DIRECTIONS FOR THIS TASK
In all the data below, swap "dropdown" for "drop-down menu" and leave every other line unchanged. Leave the pictures out of your version.
** Start RECORDS TO USE **
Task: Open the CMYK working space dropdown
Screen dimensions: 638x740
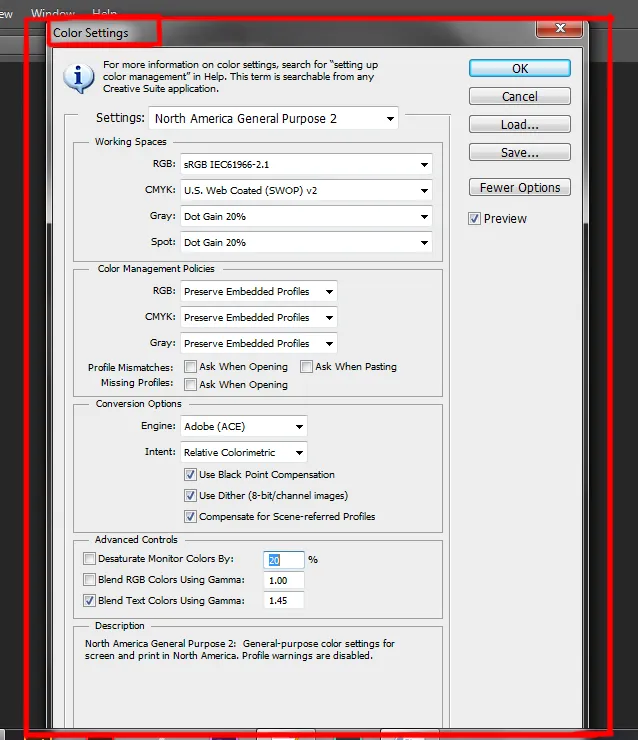Action: click(306, 190)
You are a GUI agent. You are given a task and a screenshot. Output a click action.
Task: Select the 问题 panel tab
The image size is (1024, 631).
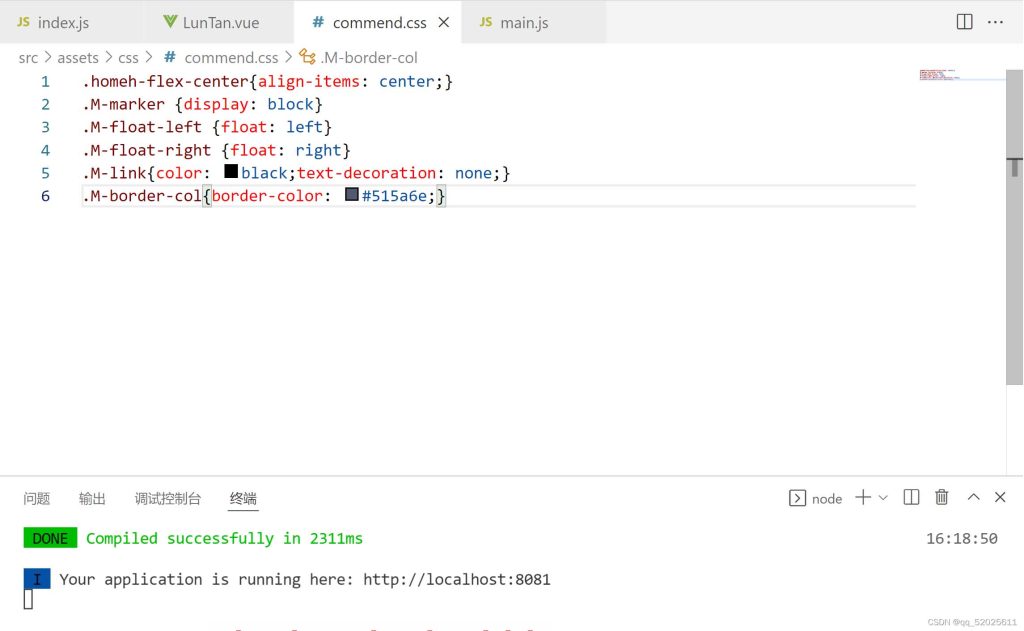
** End RECORDS TO USE **
SOLUTION TO THIS PROBLEM
Task: Open the CMYK working space drop-down menu
Screen dimensions: 638x740
Action: click(306, 190)
You are a GUI agent. You are given a task and a screenshot. Output a click action.
Task: Select the 问题 panel tab
The image size is (1024, 631).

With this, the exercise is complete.